## Task
Check which lines of the entries that follow hold "scrollbar", then give the number of those lines and nothing more.

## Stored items
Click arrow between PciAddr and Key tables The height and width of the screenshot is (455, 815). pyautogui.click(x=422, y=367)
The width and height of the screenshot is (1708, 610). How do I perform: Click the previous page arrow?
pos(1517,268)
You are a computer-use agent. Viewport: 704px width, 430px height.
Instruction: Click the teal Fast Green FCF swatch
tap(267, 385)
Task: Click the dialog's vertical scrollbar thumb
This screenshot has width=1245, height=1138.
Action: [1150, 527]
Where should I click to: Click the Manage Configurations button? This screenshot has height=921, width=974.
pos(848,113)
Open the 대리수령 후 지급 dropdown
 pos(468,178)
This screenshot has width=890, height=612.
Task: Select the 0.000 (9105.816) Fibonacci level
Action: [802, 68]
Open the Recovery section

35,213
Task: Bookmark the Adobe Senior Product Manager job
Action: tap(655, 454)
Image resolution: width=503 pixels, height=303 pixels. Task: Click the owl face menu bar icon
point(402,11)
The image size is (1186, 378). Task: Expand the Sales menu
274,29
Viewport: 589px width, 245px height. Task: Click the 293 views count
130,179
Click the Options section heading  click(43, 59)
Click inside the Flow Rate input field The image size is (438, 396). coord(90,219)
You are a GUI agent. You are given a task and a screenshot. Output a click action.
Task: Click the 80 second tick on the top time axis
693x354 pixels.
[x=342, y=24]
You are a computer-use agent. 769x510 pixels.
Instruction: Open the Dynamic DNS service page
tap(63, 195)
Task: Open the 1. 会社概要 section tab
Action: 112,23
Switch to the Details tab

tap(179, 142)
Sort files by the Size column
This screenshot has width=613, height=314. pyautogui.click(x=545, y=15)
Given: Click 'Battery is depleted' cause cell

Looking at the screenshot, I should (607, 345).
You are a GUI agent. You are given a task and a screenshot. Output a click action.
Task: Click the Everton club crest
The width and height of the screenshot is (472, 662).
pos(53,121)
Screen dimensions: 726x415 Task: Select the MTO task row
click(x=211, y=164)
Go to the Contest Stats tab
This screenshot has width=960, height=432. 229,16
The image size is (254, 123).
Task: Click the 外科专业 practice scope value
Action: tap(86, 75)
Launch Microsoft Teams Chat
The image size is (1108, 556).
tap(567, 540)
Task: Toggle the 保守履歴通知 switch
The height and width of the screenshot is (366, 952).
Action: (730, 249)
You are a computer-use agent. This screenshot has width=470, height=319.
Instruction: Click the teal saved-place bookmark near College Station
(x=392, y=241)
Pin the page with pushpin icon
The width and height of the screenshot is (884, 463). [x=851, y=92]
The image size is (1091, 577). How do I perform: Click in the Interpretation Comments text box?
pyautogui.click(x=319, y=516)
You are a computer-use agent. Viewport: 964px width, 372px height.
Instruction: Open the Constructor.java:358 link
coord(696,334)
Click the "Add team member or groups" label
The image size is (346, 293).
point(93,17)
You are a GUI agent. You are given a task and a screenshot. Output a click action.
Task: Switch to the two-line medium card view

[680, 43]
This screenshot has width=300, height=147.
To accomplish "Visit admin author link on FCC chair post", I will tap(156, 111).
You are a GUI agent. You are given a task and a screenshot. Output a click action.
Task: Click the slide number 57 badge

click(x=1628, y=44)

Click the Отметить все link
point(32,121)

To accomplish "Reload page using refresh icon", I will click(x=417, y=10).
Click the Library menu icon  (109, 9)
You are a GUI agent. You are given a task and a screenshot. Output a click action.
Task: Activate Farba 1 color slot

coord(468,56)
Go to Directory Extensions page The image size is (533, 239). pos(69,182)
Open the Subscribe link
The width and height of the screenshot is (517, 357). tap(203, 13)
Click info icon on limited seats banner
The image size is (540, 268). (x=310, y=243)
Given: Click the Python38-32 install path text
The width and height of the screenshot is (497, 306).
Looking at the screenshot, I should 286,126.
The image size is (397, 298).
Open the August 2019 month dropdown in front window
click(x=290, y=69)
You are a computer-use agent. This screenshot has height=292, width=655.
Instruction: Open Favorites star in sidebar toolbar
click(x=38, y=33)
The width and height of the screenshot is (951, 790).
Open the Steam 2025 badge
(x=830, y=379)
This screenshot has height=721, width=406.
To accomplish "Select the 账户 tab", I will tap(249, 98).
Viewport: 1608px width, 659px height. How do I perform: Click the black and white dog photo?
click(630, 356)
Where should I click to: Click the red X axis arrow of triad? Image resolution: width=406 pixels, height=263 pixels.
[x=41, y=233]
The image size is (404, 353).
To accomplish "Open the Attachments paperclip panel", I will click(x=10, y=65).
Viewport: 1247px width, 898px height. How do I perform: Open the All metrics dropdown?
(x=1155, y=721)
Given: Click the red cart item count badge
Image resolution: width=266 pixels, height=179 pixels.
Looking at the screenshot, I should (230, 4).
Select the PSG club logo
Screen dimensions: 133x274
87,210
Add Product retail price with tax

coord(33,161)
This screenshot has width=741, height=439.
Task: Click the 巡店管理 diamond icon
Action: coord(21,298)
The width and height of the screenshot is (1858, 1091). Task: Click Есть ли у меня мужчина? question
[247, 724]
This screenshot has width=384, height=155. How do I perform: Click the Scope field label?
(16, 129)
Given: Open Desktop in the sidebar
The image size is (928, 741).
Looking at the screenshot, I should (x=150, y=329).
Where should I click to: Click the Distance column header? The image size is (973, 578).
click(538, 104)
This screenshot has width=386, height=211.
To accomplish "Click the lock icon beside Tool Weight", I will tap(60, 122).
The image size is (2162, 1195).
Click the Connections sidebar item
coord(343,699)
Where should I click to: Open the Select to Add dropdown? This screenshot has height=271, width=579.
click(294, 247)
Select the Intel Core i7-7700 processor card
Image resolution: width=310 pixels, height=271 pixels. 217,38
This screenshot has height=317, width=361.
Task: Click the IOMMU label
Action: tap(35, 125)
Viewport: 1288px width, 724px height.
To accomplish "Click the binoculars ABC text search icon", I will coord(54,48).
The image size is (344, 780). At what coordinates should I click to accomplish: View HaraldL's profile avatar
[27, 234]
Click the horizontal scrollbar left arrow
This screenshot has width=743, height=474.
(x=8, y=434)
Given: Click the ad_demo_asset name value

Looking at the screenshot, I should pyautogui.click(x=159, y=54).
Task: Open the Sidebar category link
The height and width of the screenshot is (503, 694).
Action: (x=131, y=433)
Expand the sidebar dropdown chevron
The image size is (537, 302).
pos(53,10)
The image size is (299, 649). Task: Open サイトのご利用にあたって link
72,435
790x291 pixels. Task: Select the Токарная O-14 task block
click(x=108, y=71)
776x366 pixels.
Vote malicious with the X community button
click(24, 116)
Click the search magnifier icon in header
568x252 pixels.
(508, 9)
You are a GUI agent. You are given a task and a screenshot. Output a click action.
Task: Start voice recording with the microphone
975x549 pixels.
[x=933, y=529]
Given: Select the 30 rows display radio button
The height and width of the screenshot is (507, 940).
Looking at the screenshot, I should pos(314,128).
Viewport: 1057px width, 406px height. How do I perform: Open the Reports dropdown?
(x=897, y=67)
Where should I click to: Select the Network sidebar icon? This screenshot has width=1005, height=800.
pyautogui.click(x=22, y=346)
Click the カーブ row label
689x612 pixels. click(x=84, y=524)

## Exercise answer
2